На палубе оставалось всего несколько человек, которые приняли четырёхчасовую смену, рассредоточившись, кто у рулевой, кто на марсе, кто у бушприта. Белоснежные паруса, раскинувшись как крылья, несли рукотворное, трёхмачтовое творение в объятьях пленительных, сумеречных волн, навстречу новому и долгожданному. Аделия, отказалась от затянувшегося ужина, проигнорировав душевные моления Лансере и Икера. Ей не хотелось, очередной раз душить себя пустой улыбкой, и лицезреть такие же, да и недавний, душераздирающий разговор, ещё не улёгся полностью в голове, и, исходя из всего этого, посчитала нужным, встретить оковы ночи в одиночестве, или же в компании белокурого, общительного моряка. Он появился ненадолго в поле её зрения, и исчез, подгоняемый жутким рёвом боцмана Крептри. И что же, интересно такого, в очередной раз, могла натворить эта светлая натура, чтобы получить в свой адрес несколько нецензурных, довольно-таки бранных изречений! Недолгая тишина сменилась громким смехом, и путаницей нескольких голосов, говорящих одновременно. Четверо матросов, изрядно подпившие, горстью зерна ввалившиеся на молчаливую палубу, принялись, усердно, и шумно разыскивать уютное место, где бы можно было предаться упоительном минутам отдыха и порочного безделья. Один из них незамедлительно расстелил небольшой кусок парусины, и бросил на него своё уставшее тело, распластав руки, и улыбаясь, он протяжно затянул:

– Вы как хотите, я отсюда не с места!

– Да кому ты нужен – прокричал в ответ высокий, худощавый моряк, держащий в руках, тускло светящий фонарь – чувствую, вся команда сейчас сюда поднимется!

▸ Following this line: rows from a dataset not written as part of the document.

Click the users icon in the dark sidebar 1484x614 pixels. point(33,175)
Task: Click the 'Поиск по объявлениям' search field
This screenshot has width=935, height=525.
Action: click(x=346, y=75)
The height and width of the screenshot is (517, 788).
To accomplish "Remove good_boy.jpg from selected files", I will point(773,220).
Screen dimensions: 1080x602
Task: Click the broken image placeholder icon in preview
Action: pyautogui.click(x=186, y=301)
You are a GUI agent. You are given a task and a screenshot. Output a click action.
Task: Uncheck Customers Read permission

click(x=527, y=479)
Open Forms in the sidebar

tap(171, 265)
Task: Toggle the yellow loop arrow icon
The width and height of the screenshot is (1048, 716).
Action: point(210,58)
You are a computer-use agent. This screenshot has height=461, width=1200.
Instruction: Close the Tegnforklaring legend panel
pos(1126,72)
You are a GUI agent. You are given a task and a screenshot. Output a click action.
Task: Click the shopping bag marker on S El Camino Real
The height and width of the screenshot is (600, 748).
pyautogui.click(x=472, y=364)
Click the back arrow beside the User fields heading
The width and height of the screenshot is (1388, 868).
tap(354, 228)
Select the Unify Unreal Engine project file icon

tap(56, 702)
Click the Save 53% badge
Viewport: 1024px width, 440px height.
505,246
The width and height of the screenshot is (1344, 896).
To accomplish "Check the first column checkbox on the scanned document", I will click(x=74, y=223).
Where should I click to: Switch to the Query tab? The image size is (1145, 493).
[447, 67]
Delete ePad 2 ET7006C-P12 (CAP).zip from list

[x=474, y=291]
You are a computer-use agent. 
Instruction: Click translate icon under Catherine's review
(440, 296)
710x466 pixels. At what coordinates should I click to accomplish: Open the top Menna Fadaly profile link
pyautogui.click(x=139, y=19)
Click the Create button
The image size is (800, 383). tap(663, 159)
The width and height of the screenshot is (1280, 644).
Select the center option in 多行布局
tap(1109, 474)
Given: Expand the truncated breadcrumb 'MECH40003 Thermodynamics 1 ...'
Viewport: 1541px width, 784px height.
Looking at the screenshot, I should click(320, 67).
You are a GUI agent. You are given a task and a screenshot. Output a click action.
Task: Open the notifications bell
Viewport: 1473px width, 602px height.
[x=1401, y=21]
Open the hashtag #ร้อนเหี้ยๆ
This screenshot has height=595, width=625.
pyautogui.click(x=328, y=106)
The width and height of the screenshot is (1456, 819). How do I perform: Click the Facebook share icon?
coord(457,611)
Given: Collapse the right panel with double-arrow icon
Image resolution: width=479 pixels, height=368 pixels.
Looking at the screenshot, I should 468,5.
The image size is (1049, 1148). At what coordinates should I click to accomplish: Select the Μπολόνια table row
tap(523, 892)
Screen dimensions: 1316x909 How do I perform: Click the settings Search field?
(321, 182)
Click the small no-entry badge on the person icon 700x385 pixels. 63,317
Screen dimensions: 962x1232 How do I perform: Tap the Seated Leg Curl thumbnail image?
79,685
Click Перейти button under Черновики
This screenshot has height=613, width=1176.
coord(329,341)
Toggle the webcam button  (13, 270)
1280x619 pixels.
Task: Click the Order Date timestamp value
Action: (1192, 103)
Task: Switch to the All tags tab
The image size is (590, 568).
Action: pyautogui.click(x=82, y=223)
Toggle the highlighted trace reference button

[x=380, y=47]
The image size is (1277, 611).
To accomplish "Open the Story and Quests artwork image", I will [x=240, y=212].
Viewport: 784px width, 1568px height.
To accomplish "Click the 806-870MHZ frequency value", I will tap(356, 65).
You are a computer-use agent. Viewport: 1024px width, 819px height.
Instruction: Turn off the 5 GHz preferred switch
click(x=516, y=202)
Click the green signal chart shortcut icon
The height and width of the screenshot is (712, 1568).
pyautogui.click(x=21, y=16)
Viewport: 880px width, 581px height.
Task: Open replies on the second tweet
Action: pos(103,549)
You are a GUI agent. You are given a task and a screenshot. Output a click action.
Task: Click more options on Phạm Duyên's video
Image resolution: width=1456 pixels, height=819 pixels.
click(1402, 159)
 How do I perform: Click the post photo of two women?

– Да, духота нестерпимая, словно в котле, а не в кубрике! – подпирая кулаком голову, мечтательно и лениво произнёс блаженно засыпающий моряк.

Двое других, смеясь и шутя, скрылись за снастями, завлекая в свой жизнерадостный разговор, дежурившего моряка. Но их веселье было прервано оглушительным окриком боцмана Крептри, который ухватил своими огромными руками за шиворот обоих моряков, и не особо утруждаясь, повёл в кубрик, дав одному из них, приличный пинок. Крептри видел, что за всем происходящим, с любопытством наблюдает графиня, он невинно пожал плечами, и улыбаясь проговорил:

– Порой приходиться действовать подобными методами, так как остальные – банальны и недейственны!

Аделия ничего не ответив, сухо улыбнулась в ответ, пристально вглядываясь в приближающийся к боцману силуэт. Догадки её не обманули, желанное, превратилось в действительность.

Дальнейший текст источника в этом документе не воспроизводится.